**WHAT THE EXERCISE ASKS:**
Reproduce the lines of the listing below word for word, leaving out the pictures.

━━━ RECORDS FOR THE TASK ━━━

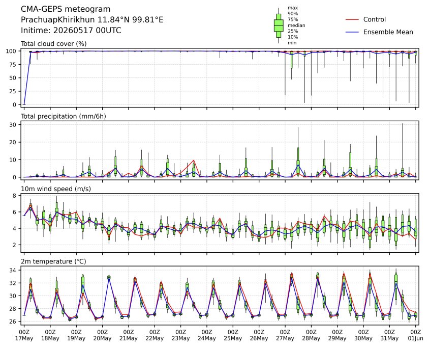This screenshot has width=429, height=347.
Task: Click the 100 tick on cloud cover axis
Action: 13,51
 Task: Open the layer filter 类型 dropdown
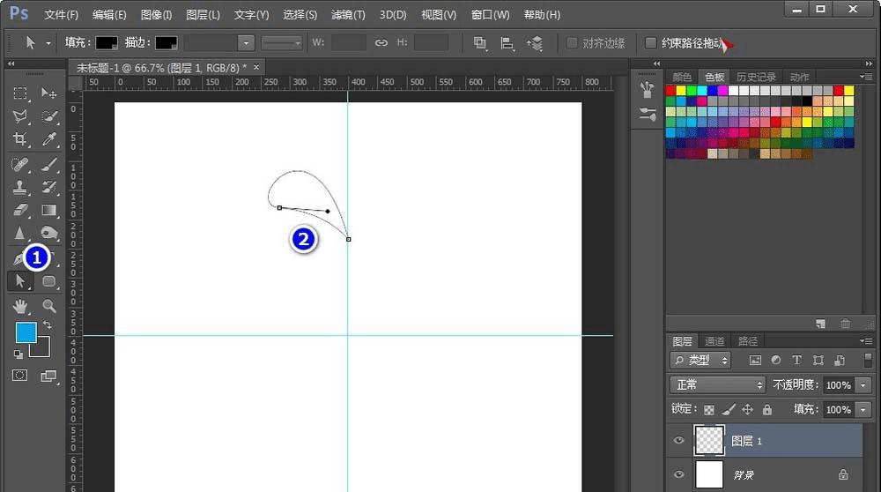point(701,361)
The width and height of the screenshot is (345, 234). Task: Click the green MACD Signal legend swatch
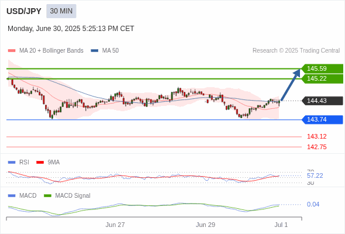(x=47, y=195)
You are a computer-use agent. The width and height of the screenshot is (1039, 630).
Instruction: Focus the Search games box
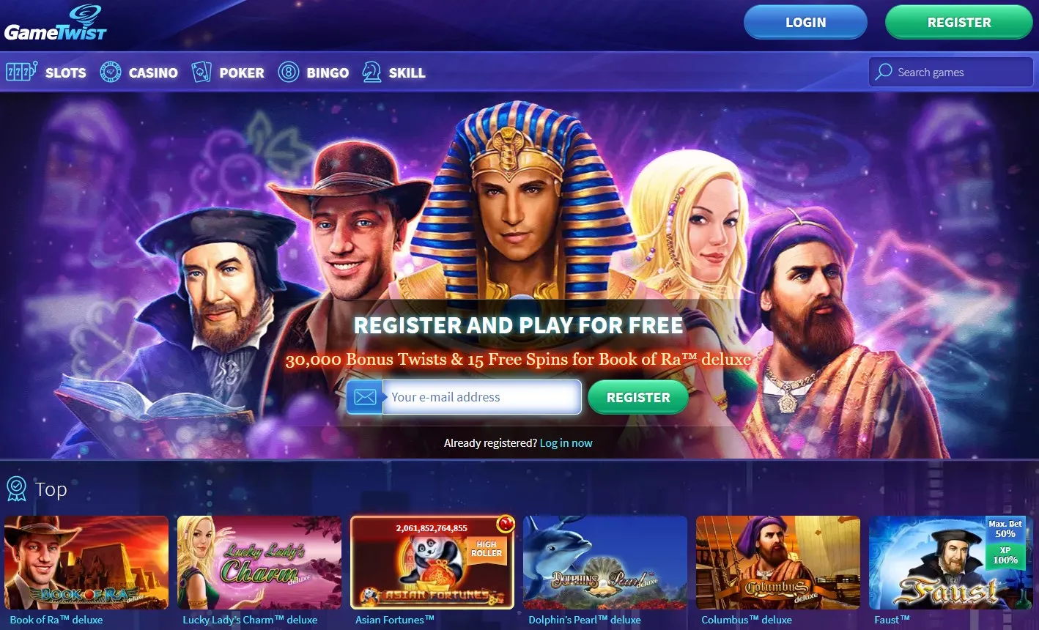coord(951,72)
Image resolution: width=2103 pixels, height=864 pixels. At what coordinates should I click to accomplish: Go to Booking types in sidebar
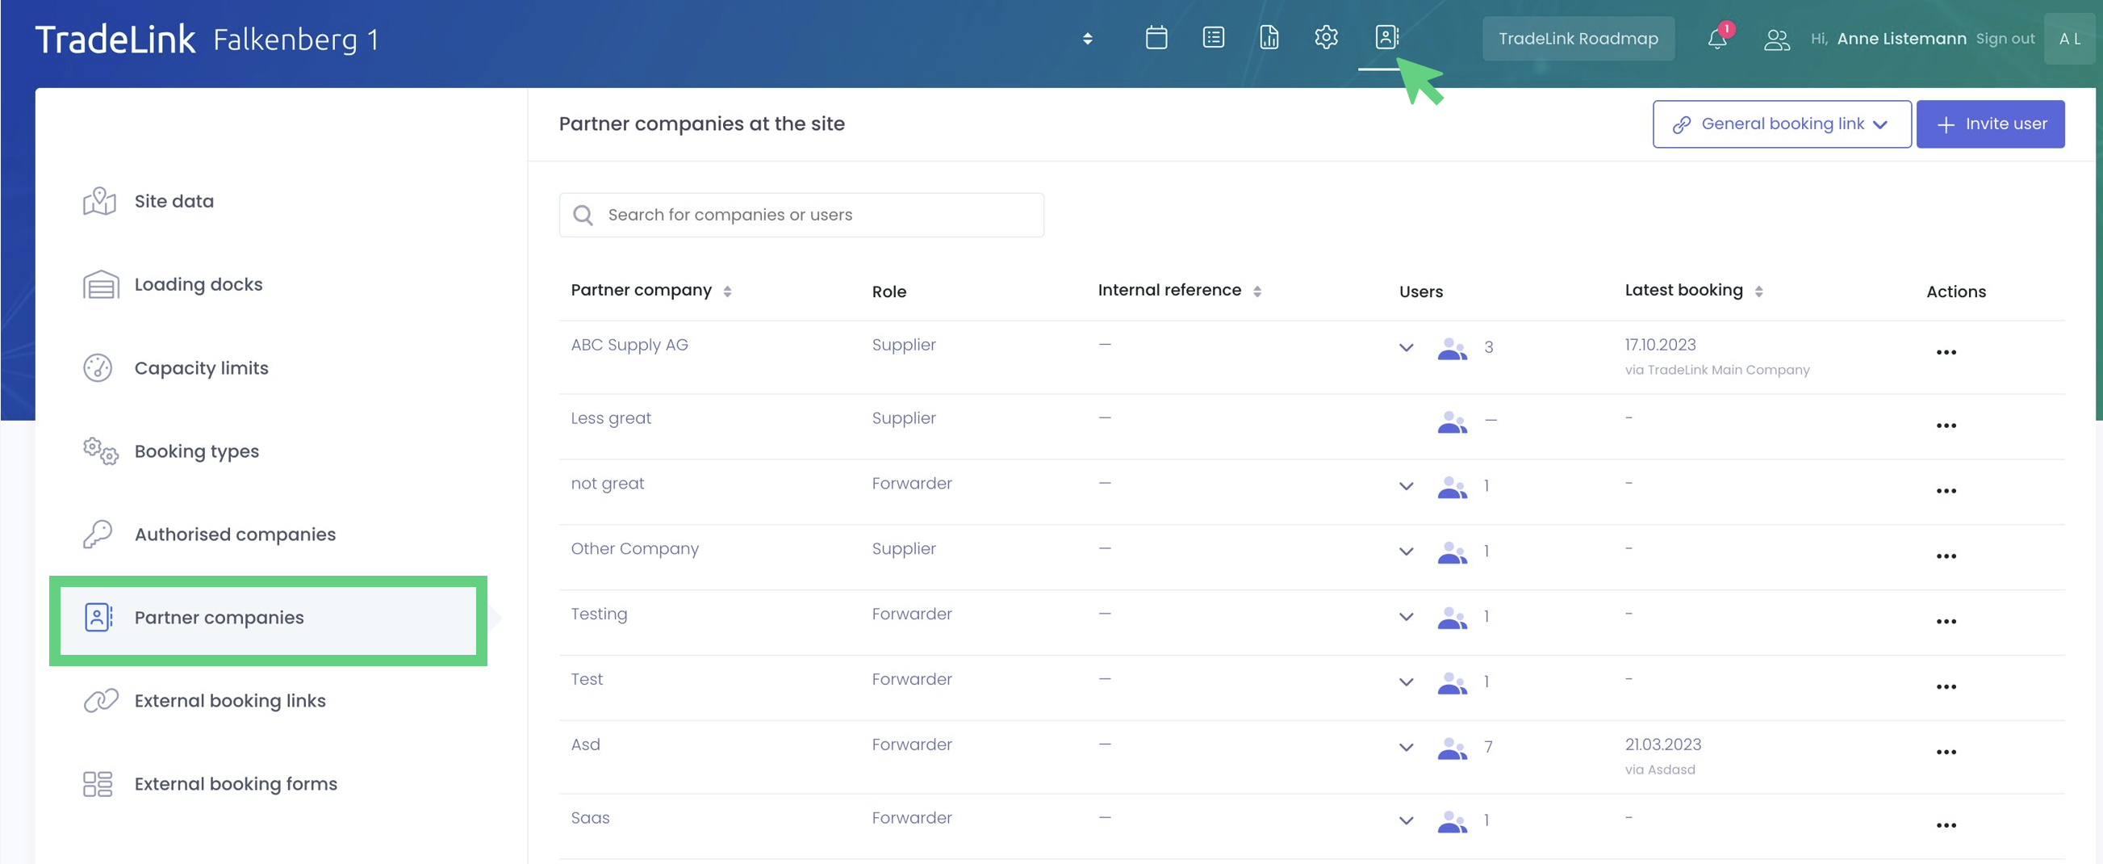196,451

━━━

**REPLY:**
This screenshot has width=429, height=347.
Task: Click the 100 tick on cloud cover axis
Action: 13,51
 Task: Open the layer filter 类型 dropdown
point(701,361)
The width and height of the screenshot is (345, 234). Task: Click the green MACD Signal legend swatch
(x=47, y=195)
You are a computer-use agent. The width and height of the screenshot is (1039, 630).
Instruction: Focus the Search games box
coord(951,72)
Image resolution: width=2103 pixels, height=864 pixels. At what coordinates should I click to accomplish: Go to Booking types in sidebar
196,451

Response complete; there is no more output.